He was astonished to find out how far away the starship really was, and how big it was when it leaped into closer view in the glasses. It was still as dark as an untenanted building except for that one lighted porthole, but the angle into the cabin beyond was too steep. Farradyne could see nothing more than the corner between the opposite wall and the ceiling. He toyed with the idea of trying to lift himself to the top of the dome, but gave it up because he realized, once he removed the binoculars from his eyes, that the additional few feet of height would not change the distant angle enough to make it worth his while.

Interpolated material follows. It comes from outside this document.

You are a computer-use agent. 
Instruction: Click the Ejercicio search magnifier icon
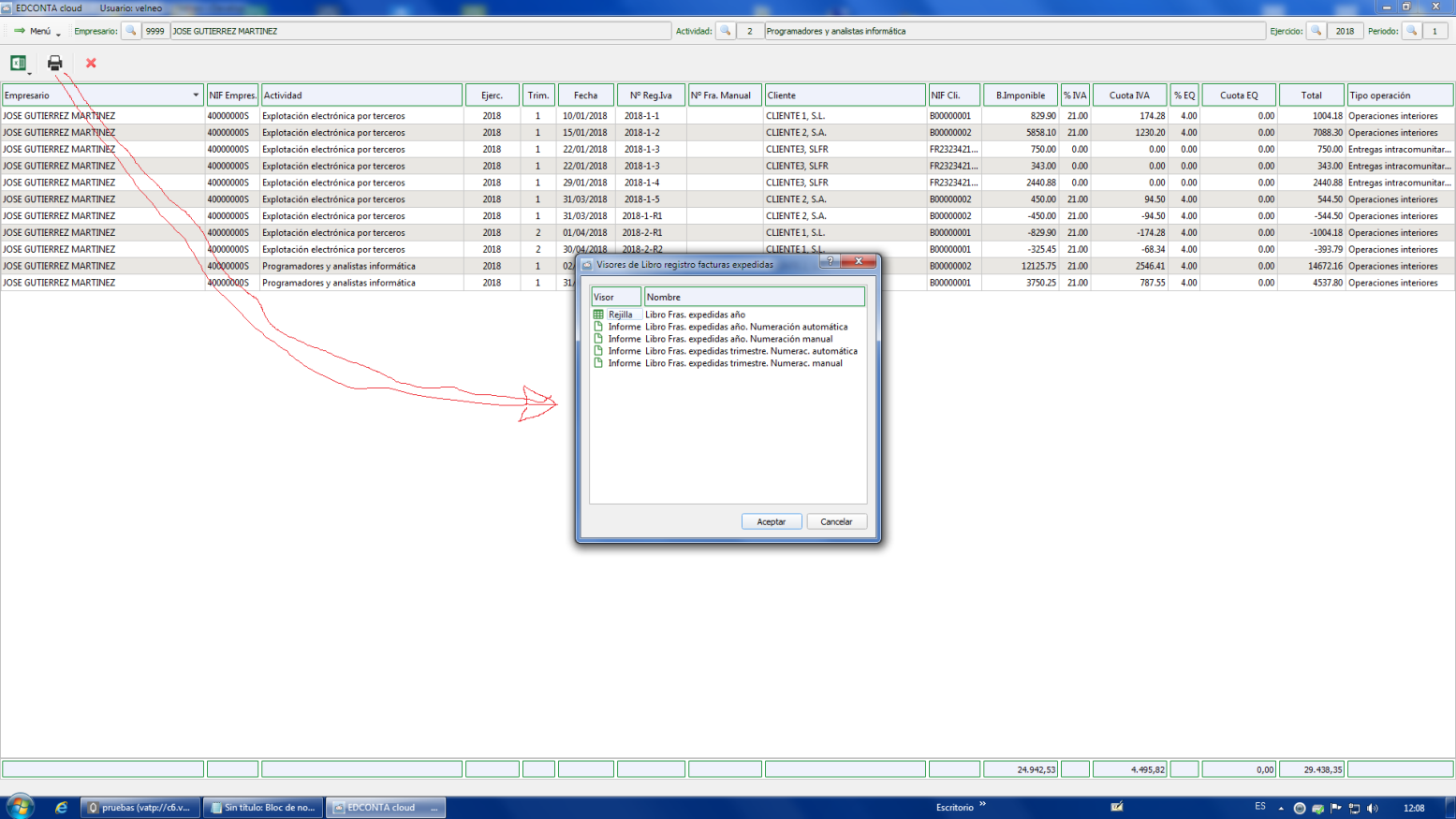[1316, 31]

The question of what to do next perplexed him. Obviously there was no answer. There could be no plan. He would have to play it by ear again, with the other guy calling the moves. He grunted unhappily; he could not even smoke because he feared to show even the smallest light. But—
Farradyne went down to his galley and opened a can of mixed space rations which he shovelled in cold. It filled him adequately but not tastily and he realized that the best of fine food would have been stowed away in a frenzy of nervous listening for the inevitable sounds of the enemy's return. With haste, Farradyne cleaned up the evidence of his presence, thinking how ridiculous it was to be stealing from his own spacecraft.
He was finishing up this job when the faint glint of a distant flash of light caught his eye. He hurried to the porthole from which the glint had come, and peered out. A large caravan of heavy trucks was snaking around the corner of a distant building and turning onto the spacefield. Their headlamps cut forward like scythes of light, cutting a brilliant path toward the Lancaster.

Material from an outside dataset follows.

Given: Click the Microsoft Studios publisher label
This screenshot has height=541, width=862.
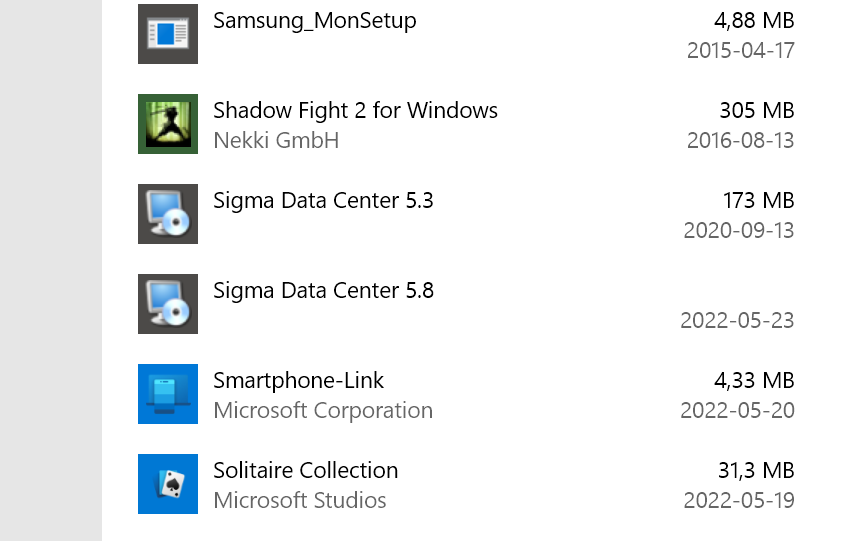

Farradyne did not deem it wise to sit this out. They might have been heading for the other side of the field, but if they weren't he was trapped. He went aloft to the salon and scuttered down the landing ramp, around the back side of the poised spacer and away from the direction of the trucks, running in the shadow cast by the Lancaster. Five or six hundred yards away was another spacer, and it was completely dark. Farradyne scurried around the widespread tail fins of the monster and stood there, peering at the caravan from between the angle made by the tail fin and the in-curving body of the spacecraft.
The trucks came around the Lancaster, surrounded it in a circle, and then a blaze of lights came, lighting the Terran ship from dome to reaction funnel. Ladders were sent aloft and a huge crane lifted. The calls of workers and the directions of their superintendent came to Farradyne clearly. He wondered what they were doing and saying; except for the three-toned voices that added an audible complement of women and children to the gang, it sounded like any work party on earth yammering in a strange tongue.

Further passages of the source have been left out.